- [Data entries]
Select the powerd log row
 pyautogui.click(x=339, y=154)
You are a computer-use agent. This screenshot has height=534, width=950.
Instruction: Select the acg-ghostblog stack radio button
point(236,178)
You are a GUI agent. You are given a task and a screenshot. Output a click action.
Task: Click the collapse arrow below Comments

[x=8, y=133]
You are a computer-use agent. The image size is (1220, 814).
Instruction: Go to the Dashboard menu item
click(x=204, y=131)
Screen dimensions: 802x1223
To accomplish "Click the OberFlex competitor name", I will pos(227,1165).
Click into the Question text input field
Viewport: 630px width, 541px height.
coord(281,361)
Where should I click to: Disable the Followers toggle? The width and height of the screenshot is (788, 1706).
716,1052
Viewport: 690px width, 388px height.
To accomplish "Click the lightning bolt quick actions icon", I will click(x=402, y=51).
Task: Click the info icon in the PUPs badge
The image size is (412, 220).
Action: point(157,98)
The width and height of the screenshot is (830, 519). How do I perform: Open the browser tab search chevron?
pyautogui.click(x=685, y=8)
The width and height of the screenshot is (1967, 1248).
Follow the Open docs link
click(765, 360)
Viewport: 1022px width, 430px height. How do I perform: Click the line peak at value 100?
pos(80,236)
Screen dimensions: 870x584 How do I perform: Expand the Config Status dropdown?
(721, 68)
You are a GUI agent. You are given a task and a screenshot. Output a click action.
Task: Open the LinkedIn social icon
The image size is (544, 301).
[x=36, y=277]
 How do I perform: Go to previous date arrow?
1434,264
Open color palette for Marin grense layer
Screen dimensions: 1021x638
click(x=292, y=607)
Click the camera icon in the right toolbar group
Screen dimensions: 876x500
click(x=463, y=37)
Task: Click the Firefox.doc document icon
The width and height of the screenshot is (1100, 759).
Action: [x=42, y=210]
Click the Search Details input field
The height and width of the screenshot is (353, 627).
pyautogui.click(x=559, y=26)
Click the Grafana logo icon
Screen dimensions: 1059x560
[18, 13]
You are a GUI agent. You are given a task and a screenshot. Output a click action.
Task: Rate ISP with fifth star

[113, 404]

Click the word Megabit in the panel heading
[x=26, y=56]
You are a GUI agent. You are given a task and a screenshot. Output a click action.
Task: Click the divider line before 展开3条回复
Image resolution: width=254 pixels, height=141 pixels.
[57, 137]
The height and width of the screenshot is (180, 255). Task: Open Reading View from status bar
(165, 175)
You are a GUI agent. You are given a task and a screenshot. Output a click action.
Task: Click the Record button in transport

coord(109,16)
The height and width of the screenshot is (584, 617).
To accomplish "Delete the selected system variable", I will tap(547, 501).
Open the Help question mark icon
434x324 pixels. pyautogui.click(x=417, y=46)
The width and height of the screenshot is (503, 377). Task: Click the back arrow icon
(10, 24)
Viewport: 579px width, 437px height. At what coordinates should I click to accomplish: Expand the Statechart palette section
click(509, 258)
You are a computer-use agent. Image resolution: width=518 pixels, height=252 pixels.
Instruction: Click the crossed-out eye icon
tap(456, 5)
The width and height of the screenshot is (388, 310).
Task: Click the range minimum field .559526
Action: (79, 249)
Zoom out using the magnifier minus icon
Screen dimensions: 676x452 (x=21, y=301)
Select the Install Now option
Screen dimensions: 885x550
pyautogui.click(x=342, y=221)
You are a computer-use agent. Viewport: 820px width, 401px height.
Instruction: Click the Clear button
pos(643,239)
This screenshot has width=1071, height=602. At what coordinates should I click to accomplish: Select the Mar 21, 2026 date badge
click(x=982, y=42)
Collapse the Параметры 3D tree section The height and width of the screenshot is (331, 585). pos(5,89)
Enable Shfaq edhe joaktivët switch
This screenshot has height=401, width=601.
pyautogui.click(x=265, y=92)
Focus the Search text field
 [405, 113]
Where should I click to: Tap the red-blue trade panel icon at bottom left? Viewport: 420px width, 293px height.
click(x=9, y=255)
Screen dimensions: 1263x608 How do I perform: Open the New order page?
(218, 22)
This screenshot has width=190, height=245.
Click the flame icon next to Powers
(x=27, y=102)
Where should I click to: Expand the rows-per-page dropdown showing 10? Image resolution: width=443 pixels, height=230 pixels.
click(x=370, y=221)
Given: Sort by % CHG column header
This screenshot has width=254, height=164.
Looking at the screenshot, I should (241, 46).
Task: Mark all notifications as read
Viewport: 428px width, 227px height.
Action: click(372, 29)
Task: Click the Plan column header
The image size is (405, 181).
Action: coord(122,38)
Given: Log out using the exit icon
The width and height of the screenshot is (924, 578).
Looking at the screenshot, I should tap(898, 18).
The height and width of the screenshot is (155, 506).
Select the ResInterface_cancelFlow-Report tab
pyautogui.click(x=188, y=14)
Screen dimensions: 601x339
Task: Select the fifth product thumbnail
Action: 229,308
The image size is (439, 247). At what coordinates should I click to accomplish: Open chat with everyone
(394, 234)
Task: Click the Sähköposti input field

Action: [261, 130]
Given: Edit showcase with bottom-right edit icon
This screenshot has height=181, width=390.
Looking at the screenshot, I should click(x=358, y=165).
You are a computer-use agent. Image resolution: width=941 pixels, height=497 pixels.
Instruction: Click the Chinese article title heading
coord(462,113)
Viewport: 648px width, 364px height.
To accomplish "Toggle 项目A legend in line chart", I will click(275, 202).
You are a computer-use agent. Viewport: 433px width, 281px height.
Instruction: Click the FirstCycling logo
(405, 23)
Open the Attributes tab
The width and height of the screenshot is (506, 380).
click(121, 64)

- [What to produce]
Please rewrite all of the material above as a JSON list of strings, one string per line, leaving out blank lines.

- [Response for this exercise]
[
  "Select the powerd log row",
  " pyautogui.click(x=339, y=154)",
  "You are a computer-use agent. This screenshot has height=534, width=950.",
  "Instruction: Select the acg-ghostblog stack radio button",
  "point(236,178)",
  "You are a GUI agent. You are given a task and a screenshot. Output a click action.",
  "Task: Click the collapse arrow below Comments",
  "[x=8, y=133]",
  "You are a computer-use agent. The image size is (1220, 814).",
  "Instruction: Go to the Dashboard menu item",
  "click(x=204, y=131)",
  "Screen dimensions: 802x1223",
  "To accomplish \"Click the OberFlex competitor name\", I will pos(227,1165).",
  "Click into the Question text input field",
  "Viewport: 630px width, 541px height.",
  "coord(281,361)",
  "Where should I click to: Disable the Followers toggle? The width and height of the screenshot is (788, 1706).",
  "716,1052",
  "Viewport: 690px width, 388px height.",
  "To accomplish \"Click the lightning bolt quick actions icon\", I will click(x=402, y=51).",
  "Task: Click the info icon in the PUPs badge",
  "The image size is (412, 220).",
  "Action: point(157,98)",
  "The width and height of the screenshot is (830, 519). How do I perform: Open the browser tab search chevron?",
  "pyautogui.click(x=685, y=8)",
  "The width and height of the screenshot is (1967, 1248).",
  "Follow the Open docs link",
  "click(765, 360)",
  "Viewport: 1022px width, 430px height. How do I perform: Click the line peak at value 100?",
  "pos(80,236)",
  "Screen dimensions: 870x584 How do I perform: Expand the Config Status dropdown?",
  "(721, 68)",
  "You are a GUI agent. You are given a task and a screenshot. Output a click action.",
  "Task: Open the LinkedIn social icon",
  "The image size is (544, 301).",
  "[x=36, y=277]",
  " How do I perform: Go to previous date arrow?",
  "1434,264",
  "Open color palette for Marin grense layer",
  "Screen dimensions: 1021x638",
  "click(x=292, y=607)",
  "Click the camera icon in the right toolbar group",
  "Screen dimensions: 876x500",
  "click(x=463, y=37)",
  "Task: Click the Firefox.doc document icon",
  "The width and height of the screenshot is (1100, 759).",
  "Action: [x=42, y=210]",
  "Click the Search Details input field",
  "The height and width of the screenshot is (353, 627).",
  "pyautogui.click(x=559, y=26)",
  "Click the Grafana logo icon",
  "Screen dimensions: 1059x560",
  "[18, 13]",
  "You are a GUI agent. You are given a task and a screenshot. Output a click action.",
  "Task: Rate ISP with fifth star",
  "[113, 404]",
  "Click the word Megabit in the panel heading",
  "[x=26, y=56]",
  "You are a GUI agent. You are given a task and a screenshot. Output a click action.",
  "Task: Click the divider line before 展开3条回复",
  "Image resolution: width=254 pixels, height=141 pixels.",
  "[57, 137]",
  "The height and width of the screenshot is (180, 255). Task: Open Reading View from status bar",
  "(165, 175)",
  "You are a GUI agent. You are given a task and a screenshot. Output a click action.",
  "Task: Click the Record button in transport",
  "coord(109,16)",
  "The height and width of the screenshot is (584, 617).",
  "To accomplish \"Delete the selected system variable\", I will tap(547, 501).",
  "Open the Help question mark icon",
  "434x324 pixels. pyautogui.click(x=417, y=46)",
  "The width and height of the screenshot is (503, 377). Task: Click the back arrow icon",
  "(10, 24)",
  "Viewport: 579px width, 437px height. At what coordinates should I click to accomplish: Expand the Statechart palette section",
  "click(509, 258)",
  "You are a computer-use agent. Image resolution: width=518 pixels, height=252 pixels.",
  "Instruction: Click the crossed-out eye icon",
  "tap(456, 5)",
  "The width and height of the screenshot is (388, 310).",
  "Task: Click the range minimum field .559526",
  "Action: (79, 249)",
  "Zoom out using the magnifier minus icon",
  "Screen dimensions: 676x452 (x=21, y=301)",
  "Select the Install Now option",
  "Screen dimensions: 885x550",
  "pyautogui.click(x=342, y=221)",
  "You are a computer-use agent. Viewport: 820px width, 401px height.",
  "Instruction: Click the Clear button",
  "pos(643,239)",
  "This screenshot has width=1071, height=602. At what coordinates should I click to accomplish: Select the Mar 21, 2026 date badge",
  "click(x=982, y=42)",
  "Collapse the Параметры 3D tree section The height and width of the screenshot is (331, 585). pos(5,89)",
  "Enable Shfaq edhe joaktivët switch",
  "This screenshot has height=401, width=601.",
  "pyautogui.click(x=265, y=92)",
  "Focus the Search text field",
  " [405, 113]",
  "Where should I click to: Tap the red-blue trade panel icon at bottom left? Viewport: 420px width, 293px height.",
  "click(x=9, y=255)",
  "Screen dimensions: 1263x608 How do I perform: Open the New order page?",
  "(218, 22)",
  "This screenshot has width=190, height=245.",
  "Click the flame icon next to Powers",
  "(x=27, y=102)",
  "Where should I click to: Expand the rows-per-page dropdown showing 10? Image resolution: width=443 pixels, height=230 pixels.",
  "click(x=370, y=221)",
  "Given: Sort by % CHG column header",
  "This screenshot has width=254, height=164.",
  "Looking at the screenshot, I should (241, 46).",
  "Task: Mark all notifications as read",
  "Viewport: 428px width, 227px height.",
  "Action: click(372, 29)",
  "Task: Click the Plan column header",
  "The image size is (405, 181).",
  "Action: coord(122,38)",
  "Given: Log out using the exit icon",
  "The width and height of the screenshot is (924, 578).",
  "Looking at the screenshot, I should tap(898, 18).",
  "The height and width of the screenshot is (155, 506).",
  "Select the ResInterface_cancelFlow-Report tab",
  "pyautogui.click(x=188, y=14)",
  "Screen dimensions: 601x339",
  "Task: Select the fifth product thumbnail",
  "Action: 229,308",
  "The image size is (439, 247). At what coordinates should I click to accomplish: Open chat with everyone",
  "(394, 234)",
  "Task: Click the Sähköposti input field",
  "Action: [261, 130]",
  "Given: Edit showcase with bottom-right edit icon",
  "This screenshot has height=181, width=390.",
  "Looking at the screenshot, I should click(x=358, y=165).",
  "You are a computer-use agent. Image resolution: width=941 pixels, height=497 pixels.",
  "Instruction: Click the Chinese article title heading",
  "coord(462,113)",
  "Viewport: 648px width, 364px height.",
  "To accomplish \"Toggle 项目A legend in line chart\", I will click(275, 202).",
  "You are a computer-use agent. Viewport: 433px width, 281px height.",
  "Instruction: Click the FirstCycling logo",
  "(405, 23)",
  "Open the Attributes tab",
  "The width and height of the screenshot is (506, 380).",
  "click(121, 64)"
]